Data extract —
Content starts
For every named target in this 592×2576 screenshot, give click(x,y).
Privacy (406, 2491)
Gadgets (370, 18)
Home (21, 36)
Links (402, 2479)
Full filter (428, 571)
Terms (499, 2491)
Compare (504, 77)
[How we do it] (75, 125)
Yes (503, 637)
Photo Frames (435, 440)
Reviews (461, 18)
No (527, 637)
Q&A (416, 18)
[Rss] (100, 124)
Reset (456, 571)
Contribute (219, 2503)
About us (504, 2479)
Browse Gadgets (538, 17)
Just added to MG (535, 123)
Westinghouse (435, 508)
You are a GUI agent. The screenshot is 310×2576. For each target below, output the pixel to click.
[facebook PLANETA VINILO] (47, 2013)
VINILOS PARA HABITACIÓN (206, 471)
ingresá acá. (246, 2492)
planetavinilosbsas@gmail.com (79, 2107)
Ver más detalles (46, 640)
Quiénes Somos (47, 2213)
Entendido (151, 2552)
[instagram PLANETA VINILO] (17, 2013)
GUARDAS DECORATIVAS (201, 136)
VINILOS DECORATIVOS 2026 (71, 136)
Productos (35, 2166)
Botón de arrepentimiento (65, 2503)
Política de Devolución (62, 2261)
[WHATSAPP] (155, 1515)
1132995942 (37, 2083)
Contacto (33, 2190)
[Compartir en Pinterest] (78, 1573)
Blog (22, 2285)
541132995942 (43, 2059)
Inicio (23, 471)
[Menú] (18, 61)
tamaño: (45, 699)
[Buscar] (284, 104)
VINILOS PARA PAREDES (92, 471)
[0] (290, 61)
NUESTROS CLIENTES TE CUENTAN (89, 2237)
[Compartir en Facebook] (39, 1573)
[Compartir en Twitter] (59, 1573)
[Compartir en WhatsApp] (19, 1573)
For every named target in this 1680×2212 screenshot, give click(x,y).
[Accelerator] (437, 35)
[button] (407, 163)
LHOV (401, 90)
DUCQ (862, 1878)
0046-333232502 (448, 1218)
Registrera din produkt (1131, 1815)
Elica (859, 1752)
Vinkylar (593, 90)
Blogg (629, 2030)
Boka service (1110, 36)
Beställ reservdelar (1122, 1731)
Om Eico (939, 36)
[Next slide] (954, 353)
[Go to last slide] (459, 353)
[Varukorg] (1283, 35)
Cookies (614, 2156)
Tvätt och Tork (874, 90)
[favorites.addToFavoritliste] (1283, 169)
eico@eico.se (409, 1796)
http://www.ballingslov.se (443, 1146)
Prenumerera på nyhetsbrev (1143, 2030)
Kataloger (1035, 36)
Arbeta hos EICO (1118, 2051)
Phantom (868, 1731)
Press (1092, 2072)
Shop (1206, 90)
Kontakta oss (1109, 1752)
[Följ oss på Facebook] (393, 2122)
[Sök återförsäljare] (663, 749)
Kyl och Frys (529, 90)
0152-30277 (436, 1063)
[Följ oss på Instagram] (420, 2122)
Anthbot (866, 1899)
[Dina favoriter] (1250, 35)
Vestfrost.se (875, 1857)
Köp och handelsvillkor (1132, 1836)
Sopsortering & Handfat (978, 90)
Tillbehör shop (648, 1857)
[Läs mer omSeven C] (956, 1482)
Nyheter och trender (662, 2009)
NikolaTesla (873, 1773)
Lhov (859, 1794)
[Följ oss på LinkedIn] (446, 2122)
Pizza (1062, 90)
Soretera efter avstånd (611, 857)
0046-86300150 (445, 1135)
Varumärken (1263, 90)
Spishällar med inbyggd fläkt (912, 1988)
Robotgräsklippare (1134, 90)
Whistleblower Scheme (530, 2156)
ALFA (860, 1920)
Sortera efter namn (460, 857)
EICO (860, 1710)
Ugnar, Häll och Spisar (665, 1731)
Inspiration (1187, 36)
Content ends
In full and without error, retype the entries above.

For every named target in this 592×2576 screenshot, give click(x,y).
Privacy (406, 2491)
Gadgets (370, 18)
Home (21, 36)
Links (402, 2479)
Full filter (428, 571)
Terms (499, 2491)
Compare (504, 77)
[How we do it] (75, 125)
Yes (503, 637)
Photo Frames (435, 440)
Reviews (461, 18)
No (527, 637)
Q&A (416, 18)
[Rss] (100, 124)
Reset (456, 571)
Contribute (219, 2503)
About us (504, 2479)
Browse Gadgets (538, 17)
Just added to MG (535, 123)
Westinghouse (435, 508)
You are a GUI agent. The screenshot is 310×2576. For each target below, output the pixel to click.
[facebook PLANETA VINILO] (47, 2013)
VINILOS PARA HABITACIÓN (206, 471)
ingresá acá. (246, 2492)
planetavinilosbsas@gmail.com (79, 2107)
Ver más detalles (46, 640)
Quiénes Somos (47, 2213)
Entendido (151, 2552)
[instagram PLANETA VINILO] (17, 2013)
GUARDAS DECORATIVAS (201, 136)
VINILOS DECORATIVOS 2026 (71, 136)
Productos (35, 2166)
Botón de arrepentimiento (65, 2503)
Política de Devolución (62, 2261)
[WHATSAPP] (155, 1515)
1132995942 (37, 2083)
Contacto (33, 2190)
[Compartir en Pinterest] (78, 1573)
Blog (22, 2285)
541132995942 (43, 2059)
Inicio (23, 471)
[Menú] (18, 61)
tamaño: (45, 699)
[Buscar] (284, 104)
VINILOS PARA PAREDES (92, 471)
[0] (290, 61)
NUESTROS CLIENTES TE CUENTAN (89, 2237)
[Compartir en Facebook] (39, 1573)
[Compartir en Twitter] (59, 1573)
[Compartir en WhatsApp] (19, 1573)
For every named target in this 1680×2212 screenshot, give click(x,y).
[Accelerator] (437, 35)
[button] (407, 163)
LHOV (401, 90)
DUCQ (862, 1878)
0046-333232502 (448, 1218)
Registrera din produkt (1131, 1815)
Elica (859, 1752)
Vinkylar (593, 90)
Blogg (629, 2030)
Boka service (1110, 36)
Beställ reservdelar (1122, 1731)
Om Eico (939, 36)
[Next slide] (954, 353)
[Go to last slide] (459, 353)
[Varukorg] (1283, 35)
Cookies (614, 2156)
Tvätt och Tork (874, 90)
[favorites.addToFavoritliste] (1283, 169)
eico@eico.se (409, 1796)
http://www.ballingslov.se (443, 1146)
Prenumerera på nyhetsbrev (1143, 2030)
Kataloger (1035, 36)
Arbeta hos EICO (1118, 2051)
Phantom (868, 1731)
Press (1092, 2072)
Shop (1206, 90)
Kontakta oss (1109, 1752)
[Följ oss på Facebook] (393, 2122)
[Sök återförsäljare] (663, 749)
Kyl och Frys (529, 90)
0152-30277 (436, 1063)
[Följ oss på Instagram] (420, 2122)
Anthbot (866, 1899)
[Dina favoriter] (1250, 35)
Vestfrost.se (875, 1857)
Köp och handelsvillkor (1132, 1836)
Sopsortering & Handfat (978, 90)
Tillbehör shop (648, 1857)
[Läs mer omSeven C] (956, 1482)
Nyheter och trender (662, 2009)
NikolaTesla (873, 1773)
Lhov (859, 1794)
[Följ oss på LinkedIn] (446, 2122)
Pizza (1062, 90)
Soretera efter avstånd (611, 857)
0046-86300150 (445, 1135)
Varumärken (1263, 90)
Spishällar med inbyggd fläkt (912, 1988)
Robotgräsklippare (1134, 90)
Whistleblower Scheme (530, 2156)
ALFA (860, 1920)
Sortera efter namn (460, 857)
EICO (860, 1710)
Ugnar, Häll och Spisar (665, 1731)
Inspiration (1187, 36)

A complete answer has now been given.